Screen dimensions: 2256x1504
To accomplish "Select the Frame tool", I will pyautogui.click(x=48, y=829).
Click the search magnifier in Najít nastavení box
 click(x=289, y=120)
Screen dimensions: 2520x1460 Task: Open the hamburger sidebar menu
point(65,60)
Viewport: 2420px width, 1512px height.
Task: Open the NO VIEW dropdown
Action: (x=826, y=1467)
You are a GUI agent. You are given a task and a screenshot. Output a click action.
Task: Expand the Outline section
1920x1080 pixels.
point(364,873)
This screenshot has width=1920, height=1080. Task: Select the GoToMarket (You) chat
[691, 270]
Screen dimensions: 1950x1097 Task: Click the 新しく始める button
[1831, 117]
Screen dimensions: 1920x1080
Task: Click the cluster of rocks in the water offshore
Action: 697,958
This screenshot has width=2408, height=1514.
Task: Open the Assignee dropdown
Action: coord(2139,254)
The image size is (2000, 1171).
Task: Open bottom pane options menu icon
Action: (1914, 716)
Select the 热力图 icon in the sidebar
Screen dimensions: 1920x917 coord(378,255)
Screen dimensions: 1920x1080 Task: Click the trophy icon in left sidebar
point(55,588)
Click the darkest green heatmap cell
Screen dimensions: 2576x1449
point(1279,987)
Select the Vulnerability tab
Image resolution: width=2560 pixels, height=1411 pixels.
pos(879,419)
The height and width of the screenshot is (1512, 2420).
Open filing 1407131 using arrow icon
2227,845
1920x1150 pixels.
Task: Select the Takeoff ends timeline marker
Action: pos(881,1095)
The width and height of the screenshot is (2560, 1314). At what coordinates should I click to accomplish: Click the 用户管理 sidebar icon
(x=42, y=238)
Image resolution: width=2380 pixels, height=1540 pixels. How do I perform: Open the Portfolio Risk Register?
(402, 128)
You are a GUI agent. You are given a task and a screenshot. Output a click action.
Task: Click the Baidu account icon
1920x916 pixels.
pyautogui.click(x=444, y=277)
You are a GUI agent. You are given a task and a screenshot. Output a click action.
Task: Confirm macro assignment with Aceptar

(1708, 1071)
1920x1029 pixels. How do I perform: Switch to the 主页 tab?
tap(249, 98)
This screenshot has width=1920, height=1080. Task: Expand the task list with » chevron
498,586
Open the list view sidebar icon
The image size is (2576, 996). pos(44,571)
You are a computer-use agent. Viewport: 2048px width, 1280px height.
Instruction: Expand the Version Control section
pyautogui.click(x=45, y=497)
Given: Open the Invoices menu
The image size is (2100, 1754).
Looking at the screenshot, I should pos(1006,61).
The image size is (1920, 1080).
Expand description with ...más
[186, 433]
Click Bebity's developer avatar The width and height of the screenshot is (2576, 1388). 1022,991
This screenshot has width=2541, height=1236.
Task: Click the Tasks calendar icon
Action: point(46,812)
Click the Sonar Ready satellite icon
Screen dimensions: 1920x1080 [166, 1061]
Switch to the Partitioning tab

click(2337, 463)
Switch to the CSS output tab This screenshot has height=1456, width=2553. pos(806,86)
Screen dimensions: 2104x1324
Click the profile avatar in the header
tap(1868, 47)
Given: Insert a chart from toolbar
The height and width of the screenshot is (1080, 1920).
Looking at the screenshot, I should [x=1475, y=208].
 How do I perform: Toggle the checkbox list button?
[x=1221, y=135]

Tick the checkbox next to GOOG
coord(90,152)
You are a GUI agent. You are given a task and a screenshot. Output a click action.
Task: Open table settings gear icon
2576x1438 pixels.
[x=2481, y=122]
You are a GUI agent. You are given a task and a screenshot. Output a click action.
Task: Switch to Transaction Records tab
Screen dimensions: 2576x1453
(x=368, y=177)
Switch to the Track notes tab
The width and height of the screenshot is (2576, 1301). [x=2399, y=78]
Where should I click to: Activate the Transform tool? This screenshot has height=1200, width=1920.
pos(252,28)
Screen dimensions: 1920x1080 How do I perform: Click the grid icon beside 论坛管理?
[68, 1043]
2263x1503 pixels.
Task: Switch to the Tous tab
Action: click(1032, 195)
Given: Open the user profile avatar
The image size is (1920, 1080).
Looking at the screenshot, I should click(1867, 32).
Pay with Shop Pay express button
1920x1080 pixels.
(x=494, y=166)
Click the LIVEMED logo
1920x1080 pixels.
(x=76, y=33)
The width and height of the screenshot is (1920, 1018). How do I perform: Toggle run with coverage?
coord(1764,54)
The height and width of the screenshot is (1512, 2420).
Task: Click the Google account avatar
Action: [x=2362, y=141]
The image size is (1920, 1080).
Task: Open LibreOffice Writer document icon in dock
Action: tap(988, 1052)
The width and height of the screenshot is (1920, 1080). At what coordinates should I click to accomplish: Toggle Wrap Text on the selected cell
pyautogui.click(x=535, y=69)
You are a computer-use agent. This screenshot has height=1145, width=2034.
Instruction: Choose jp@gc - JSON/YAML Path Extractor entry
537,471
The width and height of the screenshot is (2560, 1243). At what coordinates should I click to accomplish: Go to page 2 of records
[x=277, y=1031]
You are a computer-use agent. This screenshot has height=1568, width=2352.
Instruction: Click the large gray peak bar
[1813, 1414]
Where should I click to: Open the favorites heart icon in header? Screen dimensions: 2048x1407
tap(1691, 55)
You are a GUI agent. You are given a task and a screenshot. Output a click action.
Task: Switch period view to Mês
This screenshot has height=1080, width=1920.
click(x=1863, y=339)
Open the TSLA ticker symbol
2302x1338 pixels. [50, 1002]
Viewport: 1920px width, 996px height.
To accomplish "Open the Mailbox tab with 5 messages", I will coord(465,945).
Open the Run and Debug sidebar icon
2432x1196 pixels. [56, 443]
::::
■ **Work item**
Please go through the data above and copy each line containing the word "computer".

■ **Result below**
You are a computer-use agent. Viewport: 2048px width, 1280px height.
You are a computer-use agent. This screenshot has height=1145, width=2034.
You are a computer-use agent. This screenshot has height=1568, width=2352.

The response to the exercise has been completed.